The book addresses two different audiences: expatriates and Saudis. First, it explains to expatriates the unwritten rules that make society tick, and how visitors need to behave to be accepted in Saudi circles. It explains why Saudis behave in particular ways, giving foreigners hitherto unrevealed insights into this opaque and contradictory society. Its method uses parts of the body, from the face, eyes, ears and mouth through the waist and genitals to the legs and feet. This gives Dr Al Lily a somewhat vertical framework but it opens up Saudi traditions, involvement with Islam, belief in their society and also some interesting characteristics.

However, this is a book with a serious intent and addresses the numerous distortions of Saudi culture presented in the international media. After all, Saudi society is a Muslim society of a particular conservative brand of Islam based on an 18th century unitarian preacher which is perceived to cover every aspect of a person’s life. The west is usually judgmental of this brand of Islam and consequently of Saudi mores, seeing the Kingdom as a deviation from most of the world’s cultures, says Dr Al Lily.

But, I quote him again, the west does not understand that “they [Saudis] think this deviation is the right way of doing things and that others do things the wrong way. These Saudis’ pride has apparently ’teased’ foreign writers and commentators and encouraged them…to insult and mock Saudi culture.” Much of the distortion arises from too little sociological interpretation being written in a language accessible to foreigners, not Arabic.

The second audience is Saudis themselves – and the few foreigners that have lived in the Kingdom long enough and taken the trouble to try to fathom the society. For them the 666 narrative is fascinating and witty, a bit of a hoot and fun. It reminds me of the wit in Rajaa Alsanea’s 2005 novel, Girls of Riyadh. But Dr Al Lily is kind and affectionate to his compatriots, taking their side but exposing their vanities and contradictions.

The question of gender in such a seemingly closed society is one Dr Al Lily tackles with vigour. Contrary to western perceptions of a culture where the sexes do not meet informally and sex is controlled through the family, Dr Al Lily shows how young men and women meet, become items, get round the prohibitions and move to marriage. For instance, guideline 566, “When the Saudi man gets married, his life stops. When the Saudi woman gets married, her life begins. That is, before marriage, the Saudi man has so much freedom and can have a ’wild’ time. The Saudi woman has restricted freedom. She is hyper–vigilant of doing anything that might affect her marriageable status.” But Dr Al Lily discusses how people get round this; take guideline 397, “A man hooks up his male friend with the female friend of his lover. Experts in women will know if a veiled woman is interested from her eyes and from the style of her black cloak.”

Dr Al Lily highlights conservative Islam’s hold. In a number of guidelines between 200 and 240 he details the effect of wahhabi Islam.
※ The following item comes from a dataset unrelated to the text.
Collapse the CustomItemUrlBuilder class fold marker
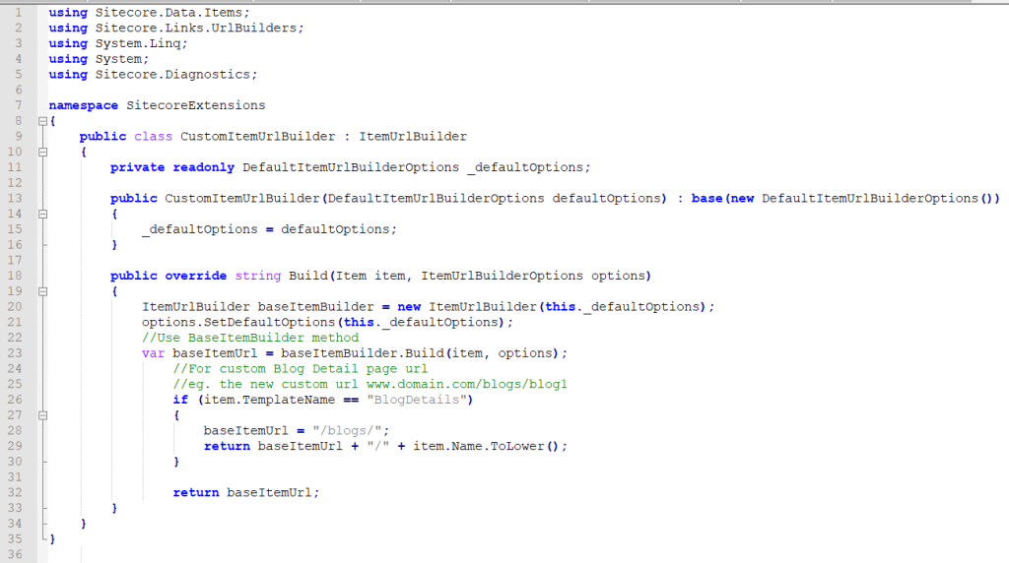 42,153
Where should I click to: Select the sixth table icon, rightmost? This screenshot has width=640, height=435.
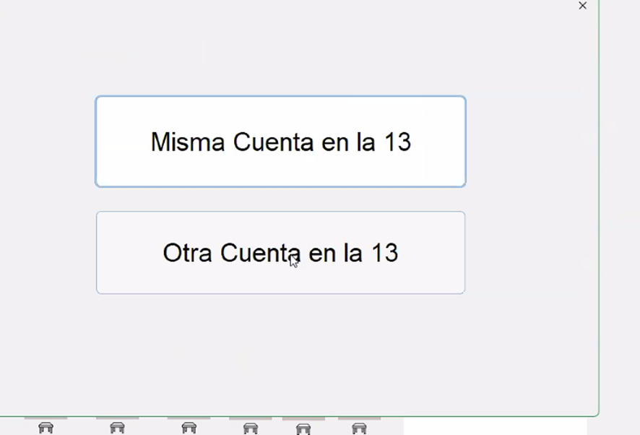point(359,428)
Without ever mentioning the word Islam he talks about the pervasive “reminders regarding traditions…(200) When one stops at traffic lights, there are signs next to them reminding one of traditional norms and values.” But this is mild compared with later guidelines when he focuses on the hai’a (the religious police’s agency), (227) “The ’tradition agency’ is active. It has its own cars that its members drive around… They also walk on foot in public places (e.g. shopping malls) to make sure everything is consistent with traditional values.” During 2016 the hai’a has been less active, however.

The reader can take the book on different levels. You can read it as an amusing description of the vagaries and contradictions of Saudi Arabia; you can find political messages in it. But in my view it is a remarkably candid explanation of the Saudi society, shining a light and critiquing it. But in the end the writer is a Saudi and an academic and it is cheerfully non-judgmental.